Data listing:
───

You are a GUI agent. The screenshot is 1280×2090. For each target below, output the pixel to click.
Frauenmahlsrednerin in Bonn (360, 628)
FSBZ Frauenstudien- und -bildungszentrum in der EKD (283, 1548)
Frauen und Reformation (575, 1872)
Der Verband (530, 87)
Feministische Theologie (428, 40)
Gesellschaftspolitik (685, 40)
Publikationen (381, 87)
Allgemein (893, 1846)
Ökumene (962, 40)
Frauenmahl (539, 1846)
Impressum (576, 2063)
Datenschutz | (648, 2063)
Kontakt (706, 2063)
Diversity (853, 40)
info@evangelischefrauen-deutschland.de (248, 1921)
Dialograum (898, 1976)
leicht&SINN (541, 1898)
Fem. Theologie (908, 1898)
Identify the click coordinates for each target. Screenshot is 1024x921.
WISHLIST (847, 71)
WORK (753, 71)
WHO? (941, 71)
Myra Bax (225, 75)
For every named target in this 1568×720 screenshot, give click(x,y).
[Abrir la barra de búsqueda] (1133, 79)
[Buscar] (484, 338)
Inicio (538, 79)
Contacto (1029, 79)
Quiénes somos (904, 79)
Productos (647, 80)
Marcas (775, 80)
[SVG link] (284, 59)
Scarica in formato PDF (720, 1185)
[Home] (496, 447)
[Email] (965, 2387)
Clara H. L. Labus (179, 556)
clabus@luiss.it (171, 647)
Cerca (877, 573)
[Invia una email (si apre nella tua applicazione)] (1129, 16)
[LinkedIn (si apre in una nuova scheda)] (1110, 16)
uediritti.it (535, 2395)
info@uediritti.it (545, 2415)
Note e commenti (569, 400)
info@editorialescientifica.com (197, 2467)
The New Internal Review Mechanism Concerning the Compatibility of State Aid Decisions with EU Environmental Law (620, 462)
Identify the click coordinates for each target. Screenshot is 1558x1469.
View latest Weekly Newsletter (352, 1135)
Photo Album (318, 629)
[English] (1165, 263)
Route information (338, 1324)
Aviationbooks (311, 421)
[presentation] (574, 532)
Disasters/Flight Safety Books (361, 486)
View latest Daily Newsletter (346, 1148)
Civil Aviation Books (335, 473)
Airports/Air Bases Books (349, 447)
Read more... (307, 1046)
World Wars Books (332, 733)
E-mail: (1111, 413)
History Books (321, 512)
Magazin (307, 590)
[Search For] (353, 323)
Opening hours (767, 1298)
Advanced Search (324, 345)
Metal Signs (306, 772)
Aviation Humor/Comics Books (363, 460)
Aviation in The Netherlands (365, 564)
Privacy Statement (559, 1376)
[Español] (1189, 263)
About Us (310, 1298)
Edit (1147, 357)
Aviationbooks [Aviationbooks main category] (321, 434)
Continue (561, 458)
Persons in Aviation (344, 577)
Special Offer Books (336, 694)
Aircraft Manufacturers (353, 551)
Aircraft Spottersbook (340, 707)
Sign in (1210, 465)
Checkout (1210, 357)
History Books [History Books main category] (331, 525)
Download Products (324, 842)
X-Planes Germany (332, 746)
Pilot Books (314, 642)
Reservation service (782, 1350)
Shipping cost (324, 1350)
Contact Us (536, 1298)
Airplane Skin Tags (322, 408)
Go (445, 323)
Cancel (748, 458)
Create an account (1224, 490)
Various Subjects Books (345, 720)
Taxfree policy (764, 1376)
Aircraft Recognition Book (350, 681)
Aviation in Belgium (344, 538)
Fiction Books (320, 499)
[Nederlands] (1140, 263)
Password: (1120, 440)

───

Task brief:
Duplicate, without any change, the stretch of lines from the start of the records through the line containing "Publikationen (381, 87)", both ends included.

Answer to the exercise:
You are a GUI agent. The screenshot is 1280×2090. For each target below, output the pixel to click.
Frauenmahlsrednerin in Bonn (360, 628)
FSBZ Frauenstudien- und -bildungszentrum in der EKD (283, 1548)
Frauen und Reformation (575, 1872)
Der Verband (530, 87)
Feministische Theologie (428, 40)
Gesellschaftspolitik (685, 40)
Publikationen (381, 87)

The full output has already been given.